#### [Task brief]
Format every line of the rows below as a numbered list, omitting any blank lines.

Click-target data
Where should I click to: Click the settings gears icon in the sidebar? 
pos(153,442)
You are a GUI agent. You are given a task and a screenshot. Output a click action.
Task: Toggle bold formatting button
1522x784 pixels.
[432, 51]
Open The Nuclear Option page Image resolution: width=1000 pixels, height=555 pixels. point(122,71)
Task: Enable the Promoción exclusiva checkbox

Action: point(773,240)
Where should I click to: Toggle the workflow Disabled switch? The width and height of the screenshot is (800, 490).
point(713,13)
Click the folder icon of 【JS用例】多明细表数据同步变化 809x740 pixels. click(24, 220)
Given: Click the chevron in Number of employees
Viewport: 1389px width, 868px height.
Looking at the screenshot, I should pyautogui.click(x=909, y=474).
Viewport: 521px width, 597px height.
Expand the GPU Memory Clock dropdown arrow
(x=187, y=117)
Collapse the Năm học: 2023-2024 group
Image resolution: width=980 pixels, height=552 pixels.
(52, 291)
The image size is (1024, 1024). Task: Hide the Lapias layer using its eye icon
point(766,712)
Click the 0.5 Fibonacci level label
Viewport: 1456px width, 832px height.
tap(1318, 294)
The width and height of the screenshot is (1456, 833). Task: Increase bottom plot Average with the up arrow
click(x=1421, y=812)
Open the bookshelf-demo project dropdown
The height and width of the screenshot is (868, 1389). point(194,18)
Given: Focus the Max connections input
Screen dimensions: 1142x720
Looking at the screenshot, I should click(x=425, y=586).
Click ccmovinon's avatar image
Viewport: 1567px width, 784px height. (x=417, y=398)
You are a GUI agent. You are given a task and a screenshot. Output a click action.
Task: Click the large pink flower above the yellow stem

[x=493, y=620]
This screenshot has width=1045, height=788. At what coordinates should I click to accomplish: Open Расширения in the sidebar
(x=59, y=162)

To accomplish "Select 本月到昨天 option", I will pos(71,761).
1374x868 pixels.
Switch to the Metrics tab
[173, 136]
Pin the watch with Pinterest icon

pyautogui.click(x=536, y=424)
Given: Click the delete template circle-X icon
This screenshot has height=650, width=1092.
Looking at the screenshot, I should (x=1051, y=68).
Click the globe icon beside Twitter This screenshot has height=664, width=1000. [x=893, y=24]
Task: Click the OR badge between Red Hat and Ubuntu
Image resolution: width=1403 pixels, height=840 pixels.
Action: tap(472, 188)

#### [Full solution]
1. Where should I click to: Click the settings gears icon in the sidebar? 
2. pos(153,442)
3. You are a GUI agent. You are given a task and a screenshot. Output a click action.
4. Task: Toggle bold formatting button
5. 1522x784 pixels.
6. [432, 51]
7. Open The Nuclear Option page Image resolution: width=1000 pixels, height=555 pixels. point(122,71)
8. Task: Enable the Promoción exclusiva checkbox
9. Action: point(773,240)
10. Where should I click to: Toggle the workflow Disabled switch? The width and height of the screenshot is (800, 490).
11. point(713,13)
12. Click the folder icon of 【JS用例】多明细表数据同步变化 809x740 pixels. click(24, 220)
13. Given: Click the chevron in Number of employees
14. Viewport: 1389px width, 868px height.
15. Looking at the screenshot, I should pyautogui.click(x=909, y=474).
16. Viewport: 521px width, 597px height.
17. Expand the GPU Memory Clock dropdown arrow
18. (x=187, y=117)
19. Collapse the Năm học: 2023-2024 group
20. Image resolution: width=980 pixels, height=552 pixels.
21. (52, 291)
22. The image size is (1024, 1024). Task: Hide the Lapias layer using its eye icon
23. point(766,712)
24. Click the 0.5 Fibonacci level label
25. Viewport: 1456px width, 832px height.
26. tap(1318, 294)
27. The width and height of the screenshot is (1456, 833). Task: Increase bottom plot Average with the up arrow
28. click(x=1421, y=812)
29. Open the bookshelf-demo project dropdown
30. The height and width of the screenshot is (868, 1389). point(194,18)
31. Given: Focus the Max connections input
32. Screen dimensions: 1142x720
33. Looking at the screenshot, I should click(x=425, y=586).
34. Click ccmovinon's avatar image
35. Viewport: 1567px width, 784px height. (x=417, y=398)
36. You are a GUI agent. You are given a task and a screenshot. Output a click action.
37. Task: Click the large pink flower above the yellow stem
38. [x=493, y=620]
39. This screenshot has width=1045, height=788. At what coordinates should I click to accomplish: Open Расширения in the sidebar
40. (x=59, y=162)
41. To accomplish "Select 本月到昨天 option", I will pos(71,761).
42. 1374x868 pixels.
43. Switch to the Metrics tab
44. [173, 136]
45. Pin the watch with Pinterest icon
46. pyautogui.click(x=536, y=424)
47. Given: Click the delete template circle-X icon
48. This screenshot has height=650, width=1092.
49. Looking at the screenshot, I should (x=1051, y=68).
50. Click the globe icon beside Twitter This screenshot has height=664, width=1000. [x=893, y=24]
51. Task: Click the OR badge between Red Hat and Ubuntu
52. Image resolution: width=1403 pixels, height=840 pixels.
53. Action: tap(472, 188)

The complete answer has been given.